- Genre: Hardcore punk; hip hop; metal; experimental;
- Frequency: Annually
- Location: Austin, Texas
- Years active: 2017–present
- Inaugurated: March 16, 2017; 9 years ago
- Founders: Dusty Brooks; Dorian Domi;
- Most recent: June 15–18, 2023
- Website: oblivionaccessfestival.com

= Oblivion Access Festival =

Annual music festival

Oblivion Access is an annual music festival held across multiple venues in the Red River Cultural District in Austin, Texas. With a focus on metal and experimental music, the festival is named for the Lil Ugly Mane album of the same name. It was founded in 2017 as Austin Terror Fest before changing its name in 2020.

== History ==
===2017-2019: Austin Terror Fest===
Austin bookers Dusty Brooks and Dorian Domi hosted the inaugural Austin Terror Fest, a showcase of metal acts, during the 2017 South by Southwest festival. This first incarnation of the annual festival was conceived as an offshoot of Northwest and Southwest Terror Fest, which Brooks had previously worked to organize. The 2018 and 2019 Austin Terror Fest took place in June rather than during South by Southwest. By the third year, the festival lineup incorporated a more diverse range of genres.

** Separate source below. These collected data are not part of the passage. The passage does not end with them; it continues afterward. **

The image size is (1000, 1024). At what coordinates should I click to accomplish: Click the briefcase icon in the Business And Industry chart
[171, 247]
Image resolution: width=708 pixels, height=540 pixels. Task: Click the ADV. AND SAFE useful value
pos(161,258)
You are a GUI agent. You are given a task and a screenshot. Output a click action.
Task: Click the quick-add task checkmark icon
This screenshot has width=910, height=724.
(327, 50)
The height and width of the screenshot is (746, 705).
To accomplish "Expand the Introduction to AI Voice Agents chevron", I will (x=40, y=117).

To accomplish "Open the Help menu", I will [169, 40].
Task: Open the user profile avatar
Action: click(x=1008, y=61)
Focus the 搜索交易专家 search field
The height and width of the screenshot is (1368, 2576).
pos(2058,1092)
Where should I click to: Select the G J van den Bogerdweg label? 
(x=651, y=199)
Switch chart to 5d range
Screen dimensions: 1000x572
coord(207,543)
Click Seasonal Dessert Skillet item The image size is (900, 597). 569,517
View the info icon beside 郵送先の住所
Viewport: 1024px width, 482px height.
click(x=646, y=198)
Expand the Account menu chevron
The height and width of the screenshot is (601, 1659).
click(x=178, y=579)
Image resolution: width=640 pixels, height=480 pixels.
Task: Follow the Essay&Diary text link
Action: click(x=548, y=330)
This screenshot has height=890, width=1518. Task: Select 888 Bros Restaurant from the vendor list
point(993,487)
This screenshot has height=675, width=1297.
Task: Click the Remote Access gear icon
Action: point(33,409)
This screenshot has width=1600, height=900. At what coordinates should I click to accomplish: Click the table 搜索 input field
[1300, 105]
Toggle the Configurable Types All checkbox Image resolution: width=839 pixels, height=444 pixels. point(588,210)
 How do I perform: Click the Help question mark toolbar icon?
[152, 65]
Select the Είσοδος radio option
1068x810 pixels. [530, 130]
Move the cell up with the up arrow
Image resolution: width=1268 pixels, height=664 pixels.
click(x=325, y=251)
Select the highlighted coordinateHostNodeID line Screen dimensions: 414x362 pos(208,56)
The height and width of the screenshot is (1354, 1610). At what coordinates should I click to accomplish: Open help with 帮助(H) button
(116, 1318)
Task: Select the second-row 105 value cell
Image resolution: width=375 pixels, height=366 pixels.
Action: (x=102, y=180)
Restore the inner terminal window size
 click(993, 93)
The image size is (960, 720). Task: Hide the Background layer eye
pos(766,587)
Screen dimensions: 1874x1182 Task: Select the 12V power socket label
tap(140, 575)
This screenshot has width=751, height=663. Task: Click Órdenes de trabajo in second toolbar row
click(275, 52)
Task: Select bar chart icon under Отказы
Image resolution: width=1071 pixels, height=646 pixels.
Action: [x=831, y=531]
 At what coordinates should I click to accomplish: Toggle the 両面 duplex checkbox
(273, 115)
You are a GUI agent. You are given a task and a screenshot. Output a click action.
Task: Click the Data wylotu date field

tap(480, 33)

===2022-present: Oblivion Access Festival===
In January 2020, Brooks and Domi announced that their annual event had been renamed the Oblivion Access Festival. The first festival under the new name was scheduled for June 2020, but was postponed for two years due to the COVID-19 pandemic in Texas. In May 2022, the first Oblivion Access Festival took place across multiple venues in downtown Austin.

On March 28, 2024, festival organizers announced the cancelation of the year's edition of Oblivion Access, scheduled from June 13 to 16. The founders also canceled an Oxbow concert in Austin during November 2023 because of low ticket sales.

==Notable lineup by year==

===2022===
The inaugural Oblivion Access festival took place between May 12-15, 2022.

- Acid Witch
- Andy Morin
- Andy Stott
- Anika
- A Place to Bury Strangers
- Armand Hammer (featuring The Alchemist)
- Author & Punisher
- Autopsy
- Billy Woods
- Black Dice
- Blonde Redhead
- Blood Incantation
- The Body
- Carcass
- Cave In
- Cities Aviv
- Converge
- Coven
- Danny Brown
- Deli Girls
- Despise You
- Drain
- Drew McDowall
- Fat Tony
- Full of Hell
- Fury
- Grouper
- Hell
- Ho99o9
- HTRK
- Injury Reserve
- King Woman
- Kool Keith
- Lil Ugly Mane
- Liturgy
- The Locust
- Massacre
- Melt-Banana
- Metz
- The Microphones
- Primitive Man
- Prurient
- Ringworm
- Show Me the Body
- Soul Glo
- Thou
- True Widow
- Uniform
- Vio-lence
- Wiki
- William Basinski
- Windhand
- Xiu Xiu
- Youth of Today
- Zola Jesus

===2023===
The second annual Oblivion Access festival took place between June 15-18, 2023.

- Beak
- Bing and Ruth
- Body of Light
- Bosse-de-Nage
- Chat Pile
- Choir Boy
- City of Caterpillar
- Clams Casino
- Clipping
- Cloud Rat
- Drab Majesty
- Drain
- Drew McDowall
- Drowse
- Drug Church
- Duster
- Earth
- Faust
- Final
- Gel
- Giles Corey
- Godflesh
- GothBoiClique
- Have a Nice Life
- Helm
- Jarboe
- Jeromes Dream
- Lil Ugly Mane
- Ludicra
- Lucas Abela
- Mamaleek
- Magnitude
- Midwife
- MSPaint
- Narrow Head
- Pallbearer
- Planning for Burial
- Ragana
- Riki
- RXK Nephew
- Sissy Spacek
- Spirit of the Beehive
- Sprain
- SRSQ
- Street Sects
- Thou
- Tim Hecker
- TR/ST
- Yellow Swans
- Yob

===2024===
Set to take place between June 13-16, the 2024 Oblivion Access Festival was cancelled that March.